(Beginning of RECORD EXTRACTS)

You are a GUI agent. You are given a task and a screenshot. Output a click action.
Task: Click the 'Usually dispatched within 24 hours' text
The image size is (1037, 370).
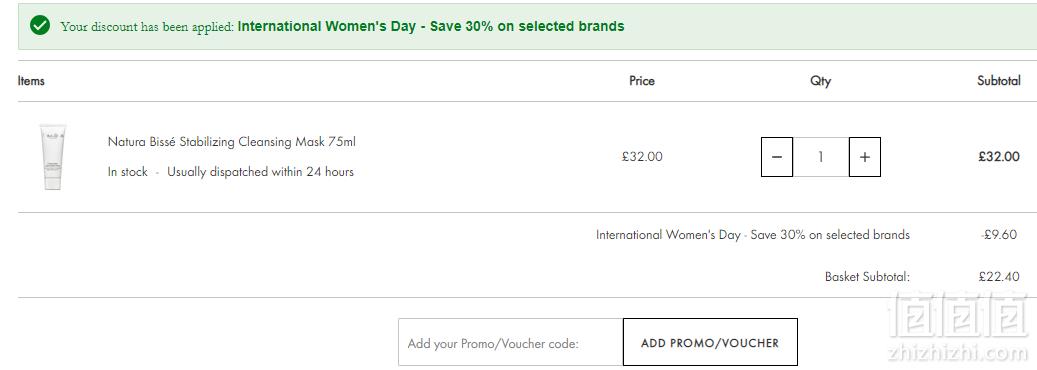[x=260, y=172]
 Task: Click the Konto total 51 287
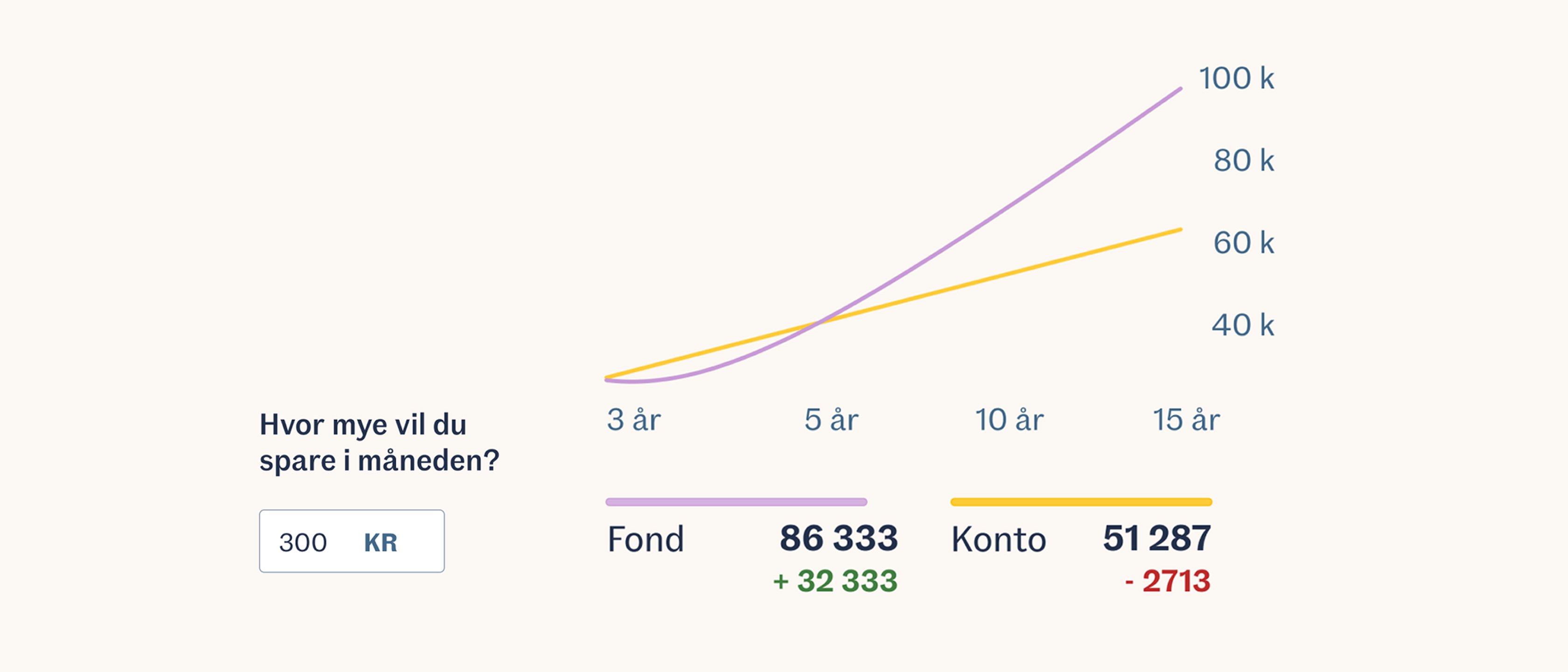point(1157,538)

(End of RECORD EXTRACTS)
(Beginning of RECORD EXTRACTS)

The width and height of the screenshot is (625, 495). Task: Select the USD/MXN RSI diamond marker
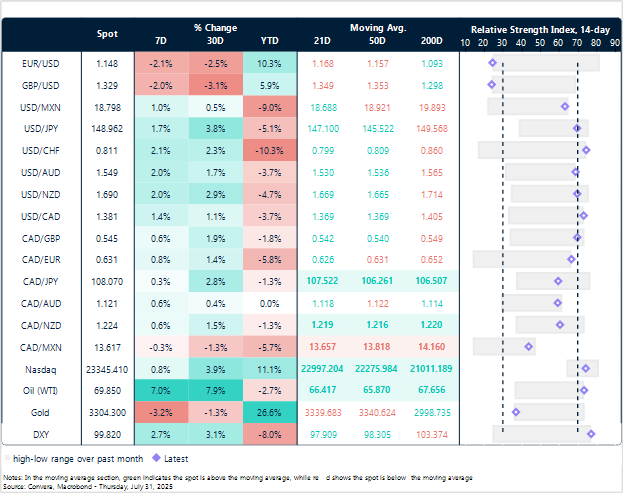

(End of RECORD EXTRACTS)

Look through the material for "screenshot". Copy each line that has it.

You are a GUI agent. You are given a task and a screenshot. Output a click action.
The width and height of the screenshot is (625, 495). Task: Select the USD/MXN RSI diamond marker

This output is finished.